The purpose of this study is to evaluate the safety profile of orally administered tapentadol ER dosages of 100 to 250 mg twice daily in patients with chronic, painful diabetic peripheral neuropathy (DPN) over long-term exposure of up to 1 year.

Condition or Disease Intervention/Treatment Phase
  • Drug: Tapentadol extended release (ER)
  • Drug: Oxycodone controlled release (CR)
 Phase 3

Detailed Description

This is a randomized, open-label, active-controlled, multicenter study evaluating the safety profile of orally administered tapentadol, using the extended release tamper-resistant formulation (TRF), at dosages of 100 to 250 mg twice daily in patients with moderate to severe pain due to chronic, painful DPN. The study consists of 1) a 13-day screening period, a 3-7-day washout period (where patients are to stop taking their pain medication), a 1-day pretitration pain-intensity evaluation period (where patients will record their 24-hour pain intensity), and a 3-week, open-label titration period (patients will receive either tapentadol ER or oxycodone CR study drug in a 3 to 1 ratio), 2) a 49-week, open-label maintenance phase, and 3) a posttreatment phase of approximately 10 to 14 days. The study will evaluate the safety and tolerability of orally administered tapentadol ER by vital signs, physical examinations, clinical laboratory tests, 12-lead electrocardiograms (ECGs), opioid withdrawal scales, assessment of patient-reported constipation, standardized neurologic examinations and monitoring of adverse events. Assessments of pain relief include the pain intensity numerical rating scale, and patient global impression of change scale (PGIC). The total duration of study drug treatment for each patient will be approximately 52 weeks. Titrate tapentadol ER 50 mg twice daily or oxycodone CR 10 mg twice daily to patient's optimal dose ranging between 100 mg and 250 mg twice daily or 20 and 50 mg twice daily, respectively.

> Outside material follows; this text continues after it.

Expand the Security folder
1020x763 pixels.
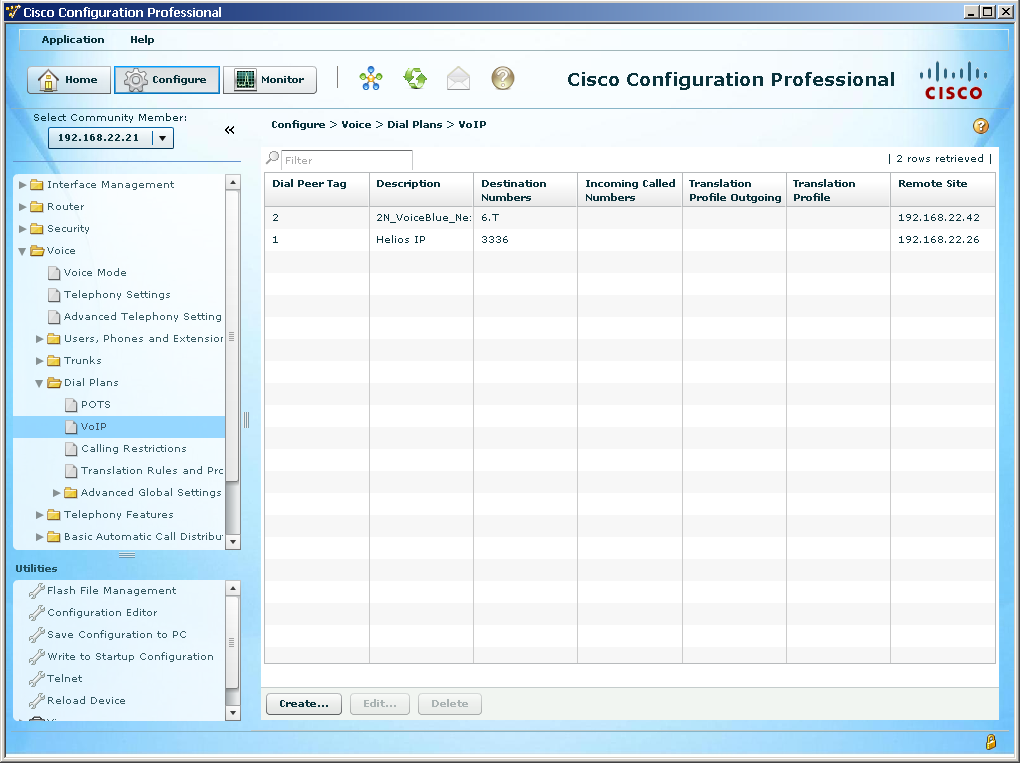(x=23, y=229)
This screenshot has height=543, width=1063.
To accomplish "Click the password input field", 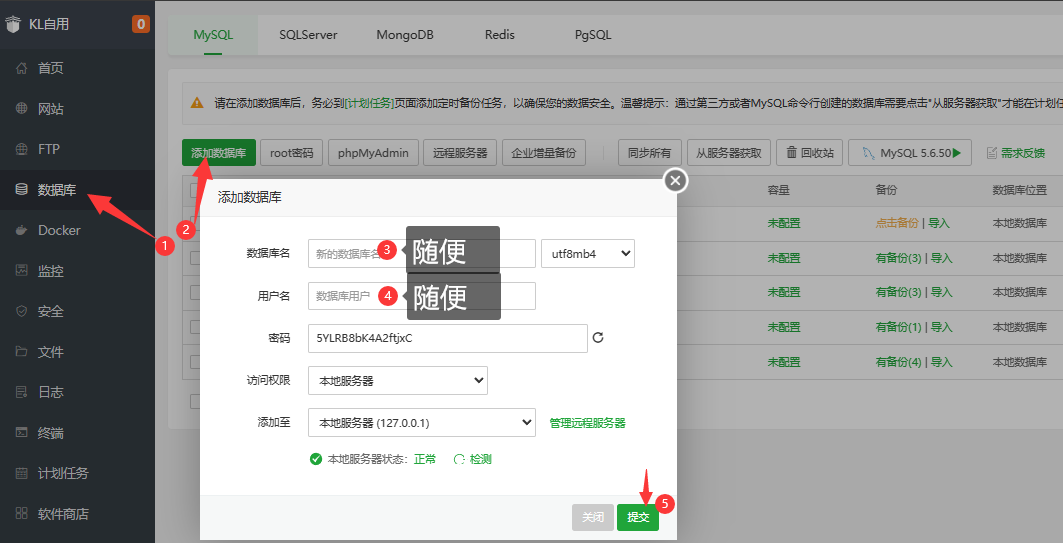I will coord(447,338).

All doses of study medication will be taken orally with or without food for a maximum timeframe of 52 weeks.

Study Design

Study Type:
Interventional
Actual Enrollment :
47 participants
Allocation:
Randomized
Intervention Model:
Parallel Assignment
Masking:
None (Open Label)
Primary Purpose:
Treatment
Official Title:
A One-Year, Randomized, Open-Label, Parallel-Group, Multiple-Dose Long-Term Safety Study With Controlled Adjustment of Dose of Tapentadol Extended-Release (ER) and Oxycodone Controlled-Release (CR) in Subjects With Chronic, Painful Diabetic Peripheral Neuropathy (DPN)
Study Start Date :
Jan 1, 2010
Actual Primary Completion Date :
Apr 1, 2010
Actual Study Completion Date :
Jun 1, 2010

Arms and Interventions

Arm Intervention/Treatment
Experimental: 001

Tapentadol extended release (ER) 100 150 200 250 mg twice daily for 52 weeks

Drug: Tapentadol extended release (ER)
100, 150, 200, 250 mg twice daily for 52 weeks
Active Comparator: 002

Oxycodone controlled release (CR) 20 30 40 50 mg twice daily for 52 weeks

Drug: Oxycodone controlled release (CR)
20, 30, 40, 50 mg twice daily for 52 weeks

Outcome Measures

Primary Outcome Measures

  1. Number of Subjects With Treatment-emergent Adverse Events (TEAE) [Entire Study]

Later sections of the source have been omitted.